Problems and tasks -
(1) List every form that the quality assurance text below says skill and knowledge are transferred into.
(2) According to the quality assurance text below, whose ideas is quality assurance a continuation of?
(3) Carry on the quality assurance text below from its final sentence.

Text provided -
******************************

Quality Assurance in essence involves monitoring and improving the process, making sure that any agreed-upon standards and procedures are followed, and ensuring that problems are found and dealt with according to those same standards and procedures. Quality assurance is often seen as an activity to be executed independent of its subject.

Principles

The following two principles are included in the aim of Quality Assurance:

  • Fit for purpose; the product should be suitable for its intended purpose
  • Right the first time; faults in the product should be eliminated

The guiding principle behind Quality Assurance is that quality is malleable. This is achieved by working hierarchically according to detailed plans, use accurate planning and control, rationalise processes, standardise and uniform. In this sense quality assurance is continuation of Frederick W. Taylor’s ideas of Scientific Management. In line with this all skill and knowledge is transferred into standard processes, procedures, rules and templates and thus removed from individual workers.

Software quality assurance

By and in large software quality assurance follows the same lines of thought as quality assurance.

******************************

Information supplied -
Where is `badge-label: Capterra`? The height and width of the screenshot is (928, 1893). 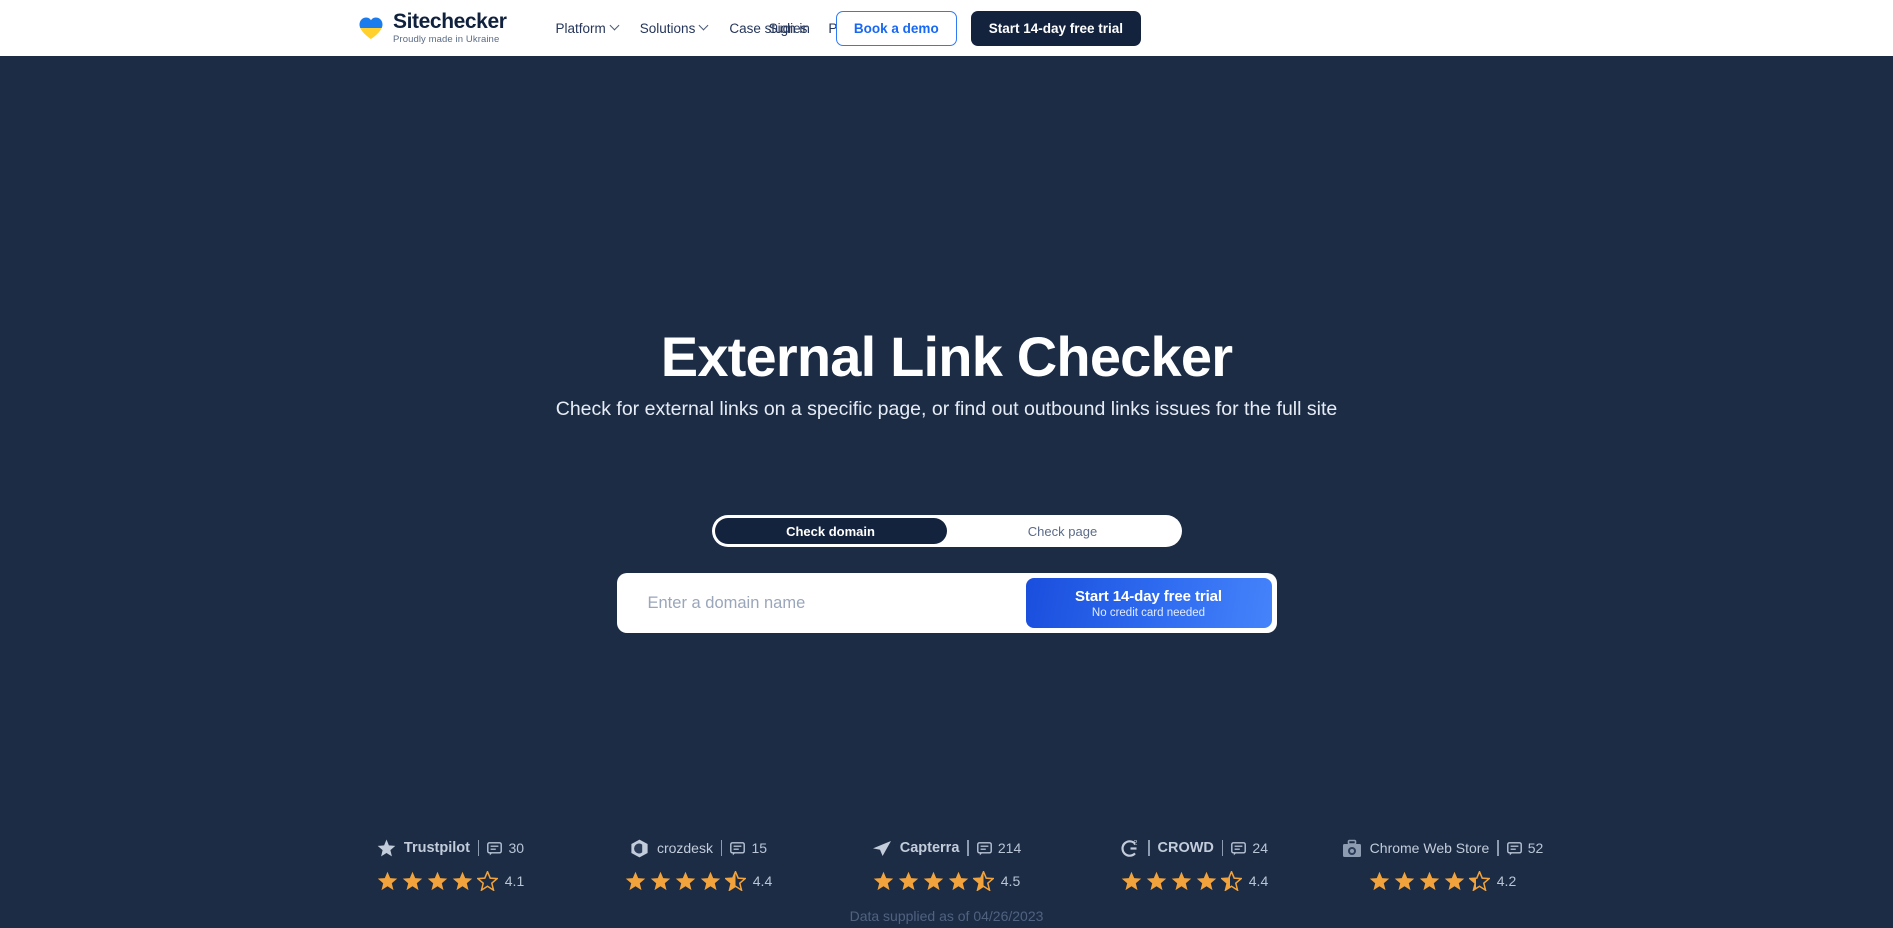
badge-label: Capterra is located at coordinates (930, 848).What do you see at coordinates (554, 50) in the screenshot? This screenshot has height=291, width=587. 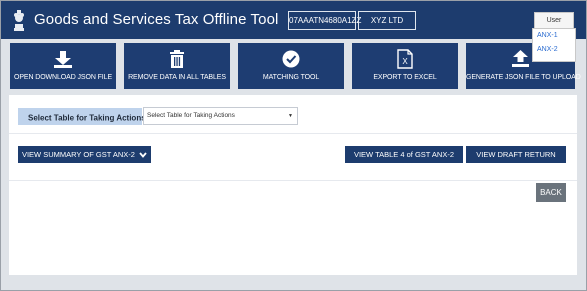 I see `menu-item-anx-2: ANX-2` at bounding box center [554, 50].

******************************

Task-by-task answers -
(1)
- standard processes
- procedures
- rules
- templates

(2) It continues Frederick W. Taylor's ideas of Scientific Management.

(3)
This part of the model then represents the assurance paradigm.

Like in quality assurance a tester in software quality assurance seeks the use of rationalized processes, standards and uniformity. She prefers the use of specific standards and methodologies. IEEE, ISTQB and TMap are well know examples of this. These methods provide the tester with (seemingly) clear guidelines to follow and artifacts to use so that if used properly software testing itself should provide adequate information about the state of the product and its readiness for use.

There is however a distinct difference between software quality assurance and quality assurance . In contrast with quality assurance in the traditional sence software does not have something tangible to measure. This is partly overcome with the use of software related quality attributes. Quality attributes are used to help guide the focus of testing and consist of characteristics that are considered typical to software development.

SQA – testing

Software quality assurance has the advantage that it is an understandable and recognizable proposition. To testers the appeal is that it provides a uniform solution for “all” situations and the handbook approach can be followed from the get go. To managers the appeal is that the procedures are recognizable in relation to mainstream management ideas and in combination with a phased interpretation of software development and testing, e.g. the V-Model, it is highly useful for project planning.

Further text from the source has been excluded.